The last 11 months have seen the S&P/ASX 200 (Index: ^AXJO) (ASX: XJO) climb to fresh multiyear highs in spite of subdued consumer and business confidence as the after-effects of the GFC continue to flow through the global economy.
With interest rates hitting record lows, investors trended away from the safety of term deposits or bonds and instead sought out high-yielding dividend stocks, such as the big four banks, Telstra (ASX: TLS), Woolworths (ASX: WOW) or Wesfarmers (ASX: WES).
For instance, whilst NAB (ASX: NAB) has delivered investors with a return of 37% since the beginning of 2013 (that's not even including dividends), ANZ (ASX: ANZ), Westpac (ASX: WBC) and Commonwealth Bank (ASX: CBA) have also returned between 25% and 28% to investors.
Where will the market go in 2014?
Whilst 2013 saw the market rally however, the year is drawing to a close with just 20 trading days remaining for the calendar year and, like anybody else, we have no way of knowing which direction the market will go in 2014. It could continue its stellar run and, as some analysts have predicted, reach the prized 6000-point mark – or it could fall as investors sell their blue chip stocks recognising that many of them have become overpriced.

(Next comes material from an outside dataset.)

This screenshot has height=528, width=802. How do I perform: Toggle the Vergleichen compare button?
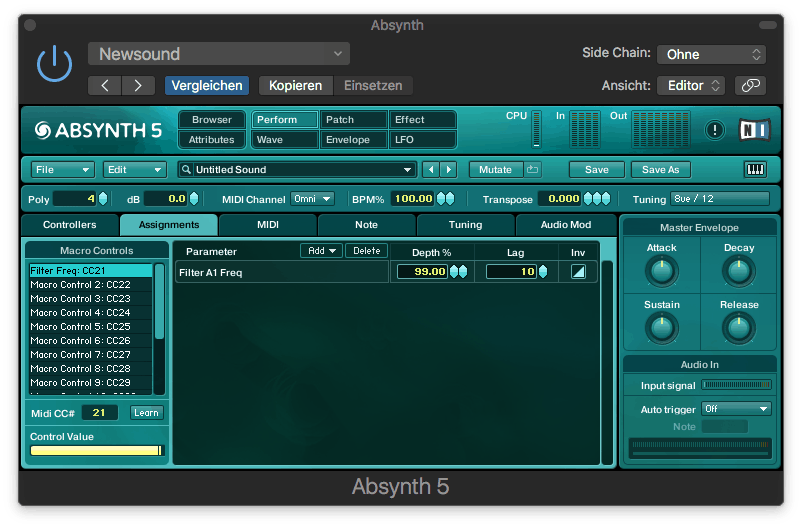click(207, 86)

As such, it remains imperative that investors maintain a diversified portfolio, beginning with a strong core. Here are three stocks I believe represent good buys for the 2014 calendar year.

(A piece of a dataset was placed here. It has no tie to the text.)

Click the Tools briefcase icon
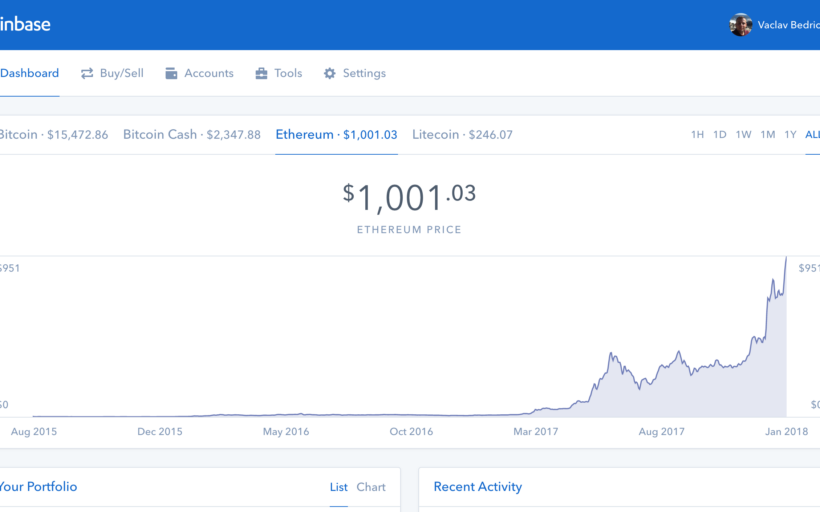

Three excellent opportunities
As previously mentioned, a strong core has traditionally consisted of companies such as one of the banks or one of the supermarket giants. However, these stocks have become overpriced and stand little chance of delivering market-beating returns in the long run. Instead, Coca-Cola Amatil (ASX: CCL) could provide the fizz your portfolio needs for 2014.
It has been a disastrous year for the company, which has revised its full-year earnings to 5-7% below the previous year's result due to a pricing war with rival Schweppes. The news has resulted in the company's shares falling 11.4% since the beginning of the year. However, the pricing war cannot continue forever and the strength of Coca-Cola's business should see the shares recover strongly in the long-term.
Collection House (ASX: CLH) is another company that would be an excellent addition to your portfolio at today's price of $1.70 per share. Following a capital raising aimed to strengthen its balance sheet and increase its ability to take advantage of future investment opportunities, the receivables management company's shares have fallen from their high of $1.98.
Collection House continues to perform strongly, having announced a 23% increase in net profit after tax (NPAT) for its full-year operations.
Telstra is a strong company (and is only getting stronger!) but M2 Telecommunications (ASX: MTU) is certainly making a name for itself in the sector and presents as another attractive opportunity. Following a long string of acquisitions, including iPrimus and Dodo, the company will now focus on growing its brands and paying off the debt that it has accrued.
At today's price of $5.88 per share, investors could recognise substantial gains over the next year (or ten).